Sunday, 21st December, 1817
Our great south land has gone through a few name changes over the centuries. In the 1500s we were known as Terra Australis Incognita — the unknown southern land — and was charted as rather a large blob covering much of the southern hemisphere (see map). It is interesting how much detail is on the rest of the world’s continents in comparison.
When the Dutch came by in 1644, Abel Tasman named our continent New Holland (Nova Hollandia), after his homeland. That name stuck for at least 180 years.

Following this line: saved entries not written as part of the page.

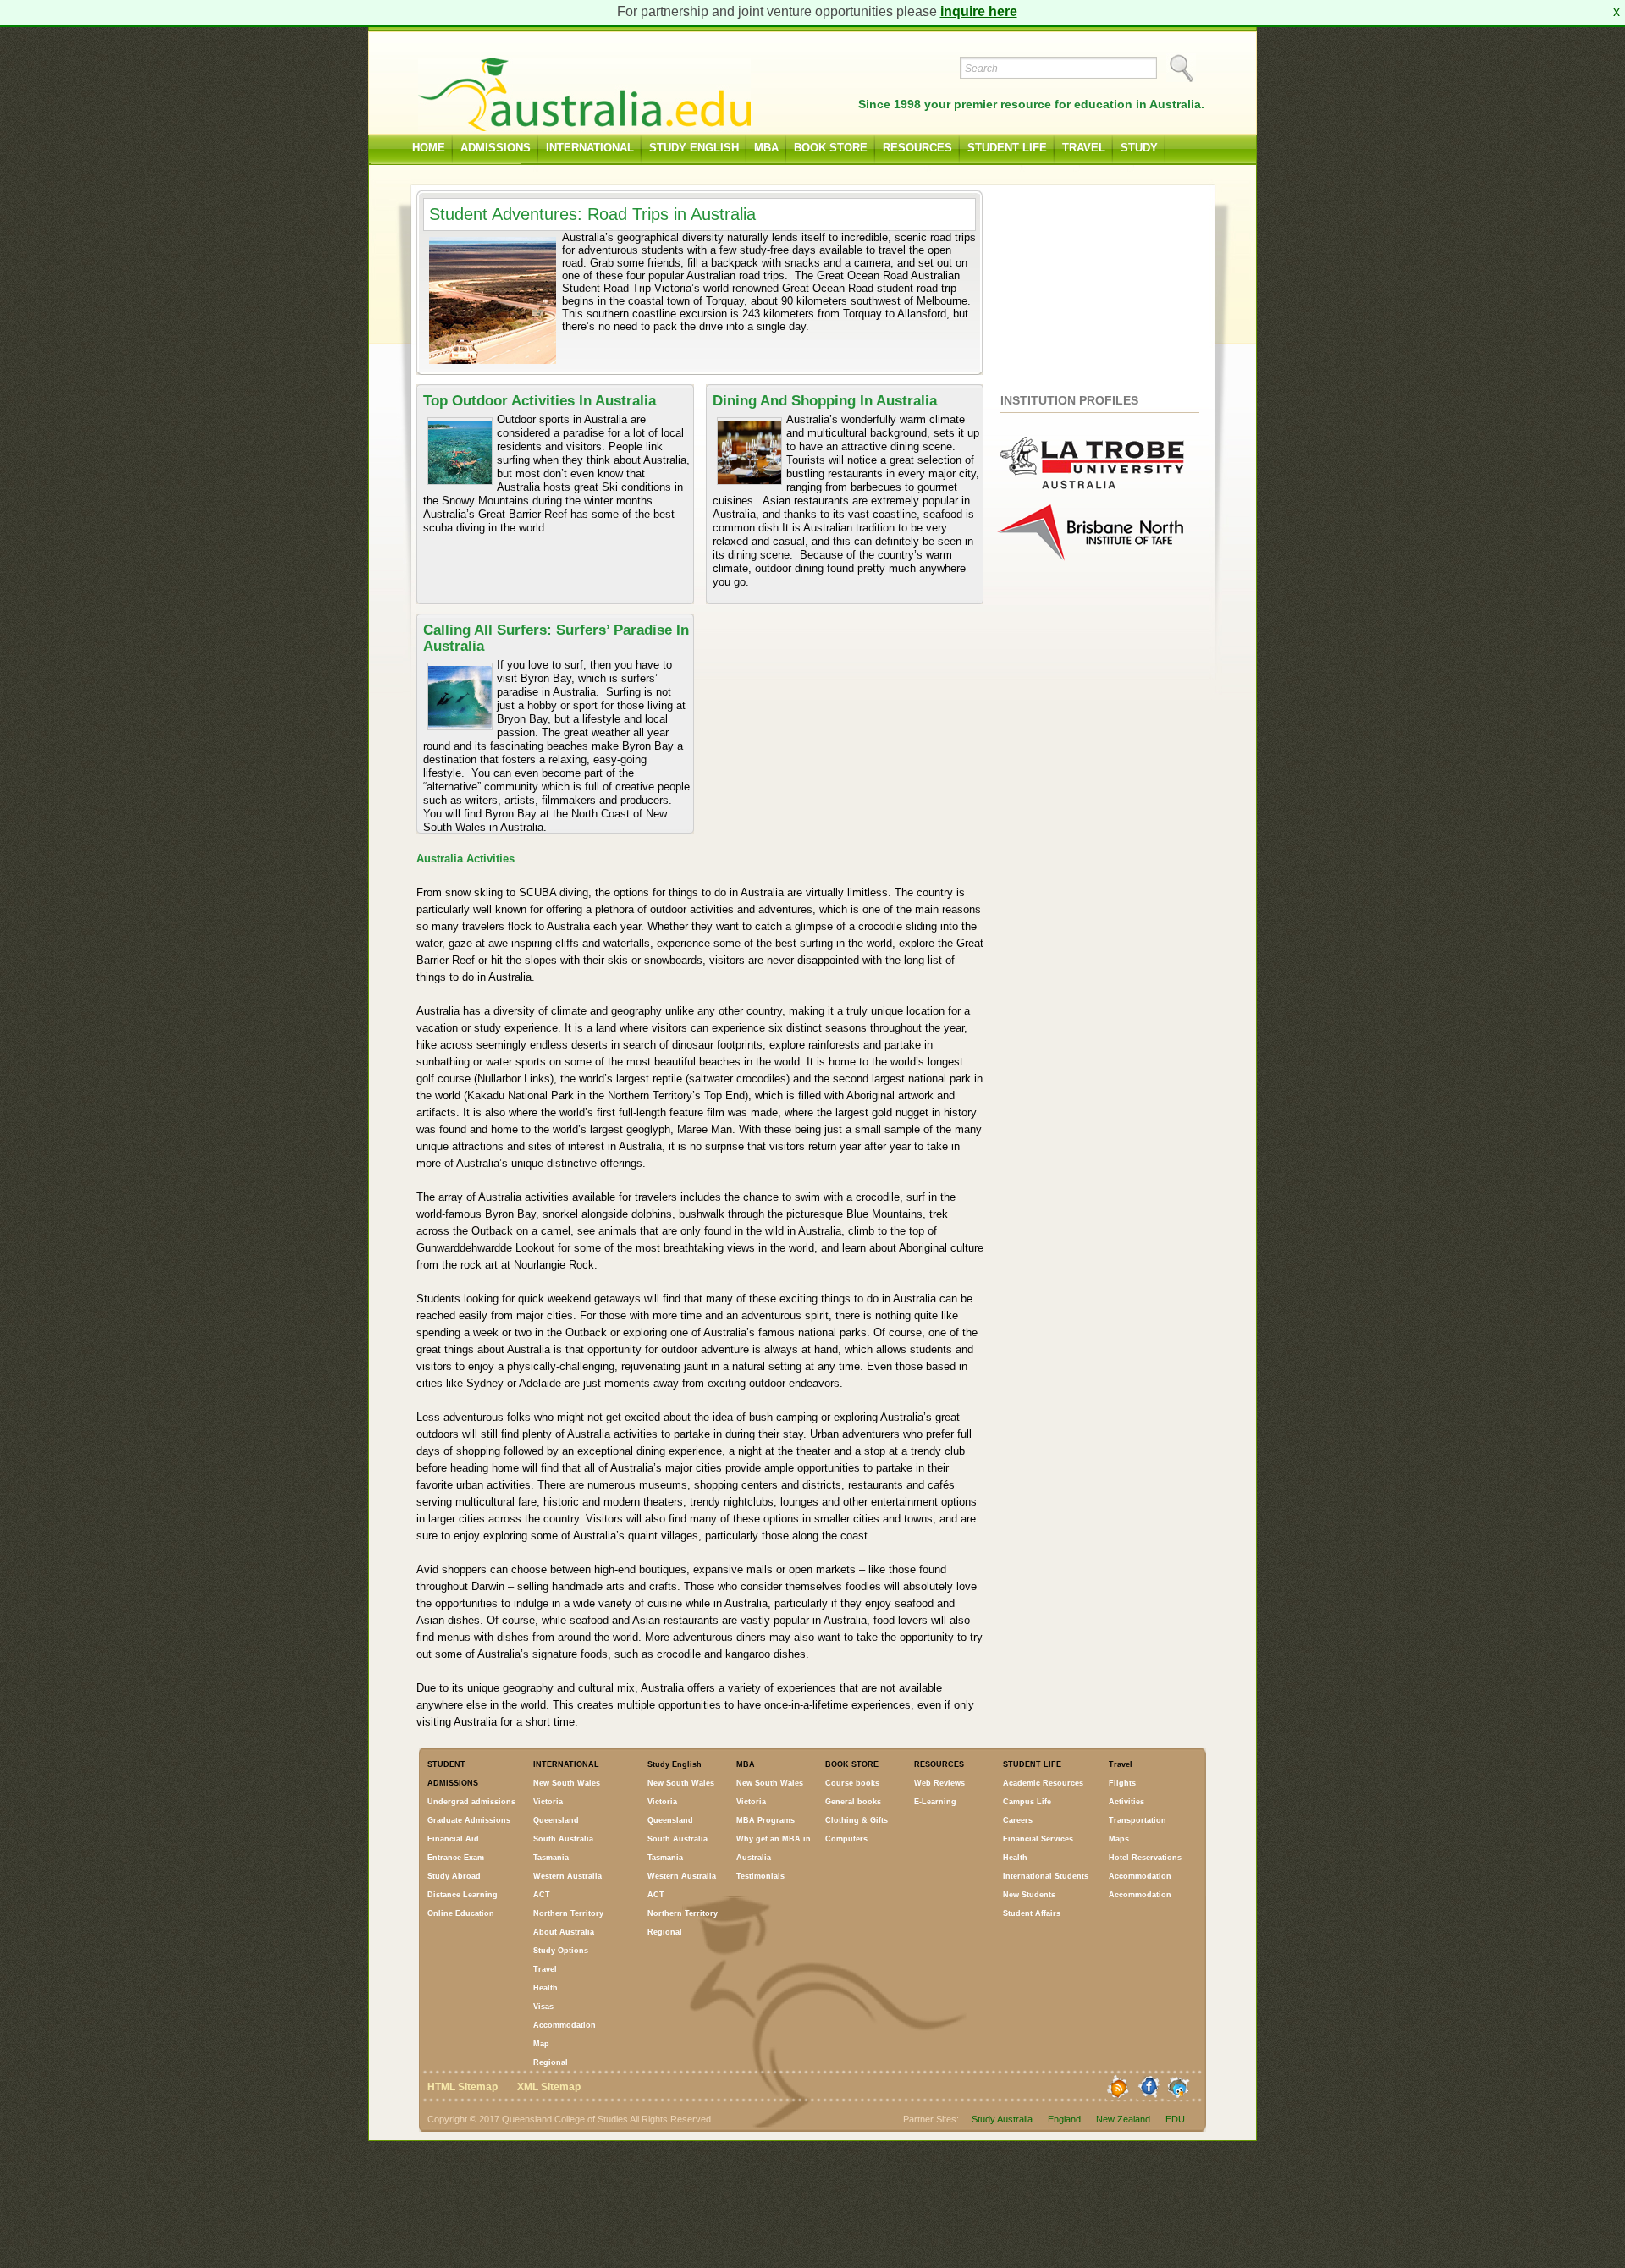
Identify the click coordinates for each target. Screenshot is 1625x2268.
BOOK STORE (831, 147)
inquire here (978, 11)
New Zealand (1123, 2119)
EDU (1175, 2119)
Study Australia (1002, 2119)
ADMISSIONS (495, 147)
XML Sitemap (549, 2087)
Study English (694, 147)
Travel (1083, 147)
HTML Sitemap (462, 2087)
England (1064, 2119)
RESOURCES (917, 147)
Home (428, 147)
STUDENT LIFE (1007, 147)
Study (1139, 147)
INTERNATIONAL (590, 147)
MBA (766, 147)
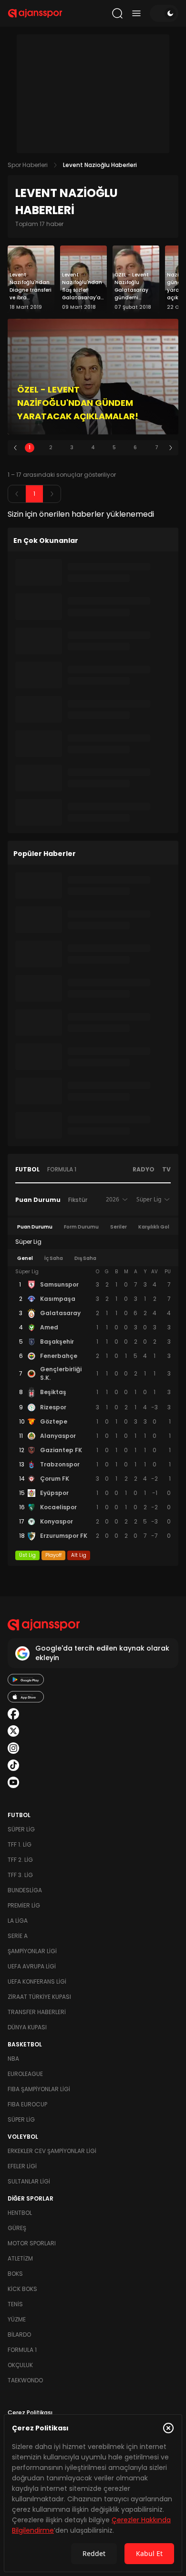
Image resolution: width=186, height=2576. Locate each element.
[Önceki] (15, 448)
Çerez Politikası (30, 2413)
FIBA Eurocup (27, 2104)
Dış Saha (85, 1258)
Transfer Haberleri (37, 2012)
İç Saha (53, 1258)
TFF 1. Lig (19, 1844)
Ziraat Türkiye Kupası (39, 1997)
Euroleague (25, 2074)
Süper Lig (21, 1829)
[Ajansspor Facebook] (13, 1714)
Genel (25, 1258)
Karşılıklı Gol (153, 1226)
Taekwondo (25, 2380)
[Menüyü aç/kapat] (136, 13)
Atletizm (20, 2258)
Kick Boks (22, 2289)
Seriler (118, 1226)
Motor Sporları (32, 2243)
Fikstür (77, 1200)
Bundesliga (25, 1890)
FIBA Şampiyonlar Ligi (39, 2089)
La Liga (18, 1921)
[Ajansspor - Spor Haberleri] (35, 13)
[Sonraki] (171, 448)
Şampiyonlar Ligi (32, 1951)
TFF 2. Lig (20, 1860)
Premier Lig (24, 1905)
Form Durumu (81, 1226)
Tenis (15, 2304)
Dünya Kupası (27, 2027)
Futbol (27, 1169)
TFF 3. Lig (20, 1875)
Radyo (144, 1169)
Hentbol (20, 2213)
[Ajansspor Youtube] (13, 1782)
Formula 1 (61, 1169)
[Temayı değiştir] (164, 13)
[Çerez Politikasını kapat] (168, 2428)
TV (166, 1169)
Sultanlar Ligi (29, 2181)
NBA (13, 2059)
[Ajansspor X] (13, 1731)
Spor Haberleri (28, 165)
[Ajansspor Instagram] (13, 1748)
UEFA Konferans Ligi (37, 1981)
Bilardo (19, 2334)
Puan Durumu (38, 1200)
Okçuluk (20, 2365)
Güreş (17, 2228)
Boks (15, 2274)
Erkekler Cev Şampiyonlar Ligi (52, 2151)
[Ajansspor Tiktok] (13, 1765)
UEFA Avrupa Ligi (32, 1966)
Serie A (18, 1936)
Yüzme (17, 2319)
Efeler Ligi (22, 2166)
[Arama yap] (117, 13)
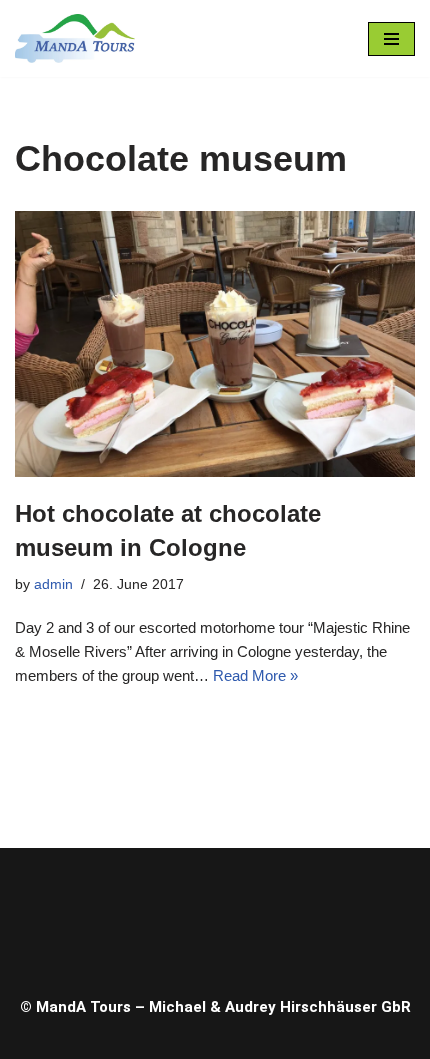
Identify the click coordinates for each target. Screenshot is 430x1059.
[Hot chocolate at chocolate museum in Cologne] (215, 344)
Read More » (255, 675)
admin (53, 584)
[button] (215, 916)
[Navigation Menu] (391, 39)
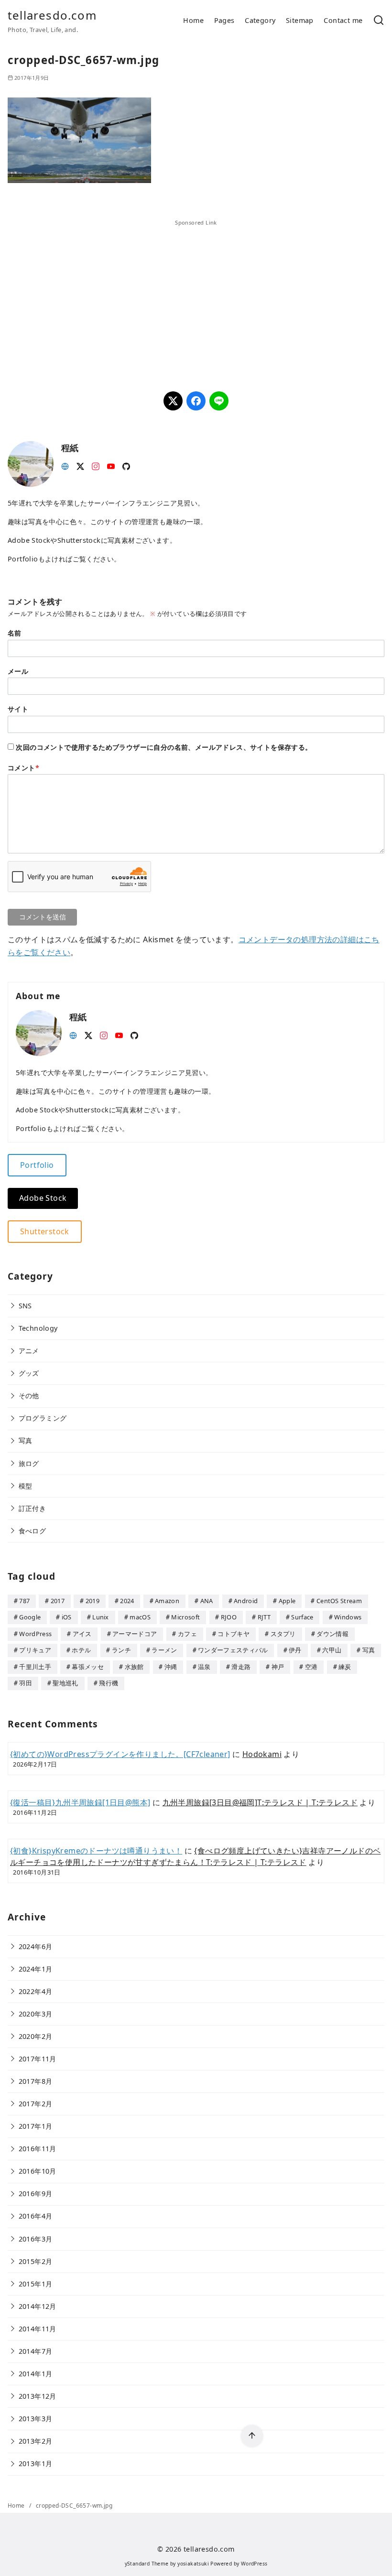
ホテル (81, 1650)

In 1770, when Captain James Cook landed on the east coast, he claimed the land as British and named it New South Wales. This included what is now Queensland, Victoria and Tasmania. Any land claimed by the British from then on was called New South Wales, the rest remaining as New Holland — basically Western Australia.
Matthew Flinders explored the Australian coastline in the early 1800s. In his notes and charts he used the term Australia based on the original title for the southern land. He published the account of this voyage in 1814, in which he proposed the name change, ‘being more agreeable to the ear, and as an assimilation to the names of the other great portions of the earth.’
Governor Lachlan Macquarie obviously agreed with this proposal and in an official dispatch to England on 21st December, 1817, he recommended the name change to the British Admiralty. Yet, it was still another seven years before it was officially sanctioned.
Personally, I like the name Australia over its predecessors. How about you?